En varias empresas, mientras adoptamos lo que fue conocido como la “nueva manera de trabajo”, tuvimos que lidiar con esos mismos dilemas y, aunque en muchas compañías nunca ha existido un código de vestimenta, mientras nos reencontramos con colegas y conocemos a otros por primera vez en persona, algunos de nosotros nos hemos llegado a preguntar cuál es el conjunto más apropiado para regresar a la oficina.
Creo que mientras encontramos una respuesta para ese dilema, debemos de atenernos a los valores centrales de las empresas para resolverlo.
En el mundo corporativo, una razón por la que existen reglas estrictas sobre el código de vestimenta es para eliminar la individualidad de sus trabajadores. Asegurarse que todos los empleados se vistan parecido, es una manera de homogeneizarlos para que su único propósito sea ser eso, “un trabajador” y no ellos mismos. La individualidad – y por lo tanto la diversidad – lejos de ser incitada, es desanimada.
En muchas empresas amamos ver lo diversos que son nuestros equipos de trabajo y buscamos generar incentivos para que asistan a las oficinas vestidos como ellos estén más cómodos y se sientan más como ellos mismos. Como sabemos, y fue reforzado durante la pandemia, la manera en la que una persona se viste, su color de cabello, la cantidad de anillos que usa o qué tan apretados son sus pantalones, no son indicios de la credibilidad de una persona o el nivel de sus habilidades.

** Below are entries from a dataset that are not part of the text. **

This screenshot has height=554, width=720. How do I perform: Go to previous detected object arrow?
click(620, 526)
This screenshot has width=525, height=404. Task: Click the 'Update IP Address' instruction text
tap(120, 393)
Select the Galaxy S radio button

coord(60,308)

Históricamente, las mujeres hemos sufrido de estos prejuicios por más tiempo: la manera en la que nos vestimos ha sido usada en nuestra contra en la fuerza laboral (pensar en que una mujer tiene menos credibilidad porque su falda es muy corta), para justificar acoso sexual (la pregunta frecuentemente usada: ¿qué usaba cuando fue abusada sexualmente?) o incluso en escuelas (los hombres pueden usar shorts pero como mujer es mejor que no enseñe mucho sus piernas).